Author Interview: LILITH SAINTCROW

(Michelle’s sidenote: I am a very hard reader to please. I buy a great number of books but very few pass my fifty page test (fifty pages before it bores me and I stop reading). When I do find a book that I adore, that sweeps me away into a different world, I feel the great and powerful need to share my discovery with everyone who will listen. And even those who won’t. ;-)I read a book just like that in the past week. I am now a fan for life of Lilith Saintcrow. Her new book WORKING FOR THE DEVIL, the first of a five book urban fantasy series published by Warner Aspect, just hit the stands at the beginning of this month. The book *rocks*. If you like Laurell K. Hamilton, Rachel Caine, Kim Harrison, and others of that ilk, you will adore Lilith and the world she’s created with her kick-ass character Dante Valentine.

Lilith agreed to do an interview with THE MIDNIGHT HOUR (and specifically her new fangirl: moi) about life, the universe, and everything to do with Dante. Enjoy!)

Can you please tell us a little about your fabulous new book WORKING FOR THE DEVIL?

Well, it’s set six hundred years in the future or thereabouts (I like to keep the timeline fluid) and a woman who raises the dead to answer questions of probate and inheritance gets a knock on her door. It’s a demon sent to collect her, because the Prince of Hell wants her to kill someone for him. And everything just gets worse from there.

WFTD is the first in a five book series you’ve already almost finished writing. When will the other books be available? Can you give us a peek at what lies ahead for Danny Valentine?

Well, DEAD MAN RISING is due out in September, and it’s in many ways the darkest Valentine book.

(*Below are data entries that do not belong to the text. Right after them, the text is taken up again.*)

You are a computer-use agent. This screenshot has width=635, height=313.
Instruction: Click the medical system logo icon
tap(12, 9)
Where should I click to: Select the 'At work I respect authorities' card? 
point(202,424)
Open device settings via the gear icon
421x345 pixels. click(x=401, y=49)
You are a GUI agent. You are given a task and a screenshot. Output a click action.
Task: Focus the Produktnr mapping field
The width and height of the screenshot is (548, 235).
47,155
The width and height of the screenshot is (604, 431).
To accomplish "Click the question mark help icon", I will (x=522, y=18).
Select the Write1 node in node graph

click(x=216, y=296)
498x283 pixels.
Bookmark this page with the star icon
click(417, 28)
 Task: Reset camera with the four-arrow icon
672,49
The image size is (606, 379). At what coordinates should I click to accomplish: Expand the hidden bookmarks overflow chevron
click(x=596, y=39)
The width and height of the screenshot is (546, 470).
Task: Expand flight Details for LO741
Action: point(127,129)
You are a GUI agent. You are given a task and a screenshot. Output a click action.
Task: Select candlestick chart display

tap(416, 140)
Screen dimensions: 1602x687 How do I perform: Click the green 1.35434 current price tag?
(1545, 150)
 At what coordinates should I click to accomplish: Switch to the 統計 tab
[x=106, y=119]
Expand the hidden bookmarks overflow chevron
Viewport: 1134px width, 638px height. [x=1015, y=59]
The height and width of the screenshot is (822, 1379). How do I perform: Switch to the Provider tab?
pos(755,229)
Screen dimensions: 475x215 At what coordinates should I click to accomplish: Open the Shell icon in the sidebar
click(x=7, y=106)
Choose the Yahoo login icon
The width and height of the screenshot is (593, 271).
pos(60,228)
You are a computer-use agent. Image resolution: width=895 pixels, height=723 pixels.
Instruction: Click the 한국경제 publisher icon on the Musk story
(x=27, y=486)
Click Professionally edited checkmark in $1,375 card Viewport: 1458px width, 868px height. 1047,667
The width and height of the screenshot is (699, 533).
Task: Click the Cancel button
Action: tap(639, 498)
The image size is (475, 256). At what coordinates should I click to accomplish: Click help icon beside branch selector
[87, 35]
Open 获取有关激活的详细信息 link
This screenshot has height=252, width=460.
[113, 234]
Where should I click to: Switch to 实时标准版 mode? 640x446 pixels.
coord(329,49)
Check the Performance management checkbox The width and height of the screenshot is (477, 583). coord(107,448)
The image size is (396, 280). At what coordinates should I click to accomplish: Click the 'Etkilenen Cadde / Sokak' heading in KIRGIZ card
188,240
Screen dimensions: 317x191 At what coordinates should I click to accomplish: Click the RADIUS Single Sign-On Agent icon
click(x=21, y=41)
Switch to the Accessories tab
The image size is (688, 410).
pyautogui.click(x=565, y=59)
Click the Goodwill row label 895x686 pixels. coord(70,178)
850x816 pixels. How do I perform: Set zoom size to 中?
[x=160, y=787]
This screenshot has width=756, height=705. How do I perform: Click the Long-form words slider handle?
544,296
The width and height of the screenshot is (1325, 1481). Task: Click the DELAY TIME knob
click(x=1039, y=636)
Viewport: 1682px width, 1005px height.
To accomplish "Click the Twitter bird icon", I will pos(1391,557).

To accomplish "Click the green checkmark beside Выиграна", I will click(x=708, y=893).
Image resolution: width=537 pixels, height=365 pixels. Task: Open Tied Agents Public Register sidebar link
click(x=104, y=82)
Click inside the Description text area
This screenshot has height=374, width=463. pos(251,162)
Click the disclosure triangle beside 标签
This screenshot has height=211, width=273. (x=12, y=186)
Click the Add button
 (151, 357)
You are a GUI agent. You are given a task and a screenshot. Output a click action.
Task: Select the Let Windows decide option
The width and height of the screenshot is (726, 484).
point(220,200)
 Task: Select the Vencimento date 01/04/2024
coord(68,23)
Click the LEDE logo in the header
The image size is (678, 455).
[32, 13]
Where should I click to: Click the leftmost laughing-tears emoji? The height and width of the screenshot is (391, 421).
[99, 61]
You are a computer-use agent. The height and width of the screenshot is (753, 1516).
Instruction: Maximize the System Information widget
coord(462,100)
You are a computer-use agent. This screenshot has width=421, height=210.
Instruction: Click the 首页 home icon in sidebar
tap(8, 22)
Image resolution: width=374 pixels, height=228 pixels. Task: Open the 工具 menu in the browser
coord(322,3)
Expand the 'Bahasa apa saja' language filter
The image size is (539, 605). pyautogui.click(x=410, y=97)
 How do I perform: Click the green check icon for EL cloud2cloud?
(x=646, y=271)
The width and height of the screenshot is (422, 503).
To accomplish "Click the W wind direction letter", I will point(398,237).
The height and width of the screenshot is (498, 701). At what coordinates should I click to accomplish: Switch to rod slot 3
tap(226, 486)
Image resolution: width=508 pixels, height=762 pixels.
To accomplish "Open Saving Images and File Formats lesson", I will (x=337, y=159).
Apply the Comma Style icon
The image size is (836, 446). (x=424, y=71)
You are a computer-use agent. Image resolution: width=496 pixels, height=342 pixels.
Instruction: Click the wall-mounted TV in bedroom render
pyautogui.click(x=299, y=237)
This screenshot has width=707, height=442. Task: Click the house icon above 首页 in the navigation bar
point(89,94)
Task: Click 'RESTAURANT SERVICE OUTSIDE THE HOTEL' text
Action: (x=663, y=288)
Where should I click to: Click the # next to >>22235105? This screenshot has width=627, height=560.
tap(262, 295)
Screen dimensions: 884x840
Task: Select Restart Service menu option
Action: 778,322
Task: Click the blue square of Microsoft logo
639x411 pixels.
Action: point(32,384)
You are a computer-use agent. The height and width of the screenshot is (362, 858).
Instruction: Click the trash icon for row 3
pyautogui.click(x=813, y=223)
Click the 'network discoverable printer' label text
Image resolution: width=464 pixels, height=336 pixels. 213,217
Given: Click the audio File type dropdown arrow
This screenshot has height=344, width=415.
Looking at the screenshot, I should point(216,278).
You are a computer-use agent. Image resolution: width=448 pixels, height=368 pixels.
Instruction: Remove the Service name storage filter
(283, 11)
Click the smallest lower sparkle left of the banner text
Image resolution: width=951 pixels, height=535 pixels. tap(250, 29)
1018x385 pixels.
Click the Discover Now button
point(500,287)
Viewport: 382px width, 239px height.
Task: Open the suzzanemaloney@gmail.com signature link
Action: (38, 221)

It has Danny facing down ghosts from her childhood and also coming to terms with her new status as not-strictly-human. I really wanted to explore how Danny’s childhood shaped her, how she is the way she is because she had to make a choice—get strong or die. Anyone faced with that choice walks away with some damage, and I wanted to explore how Dante’s damage made her stronger, why she chose getting strong instead of giving in. I also wanted Dante to realize something very important about compassion and forgiveness.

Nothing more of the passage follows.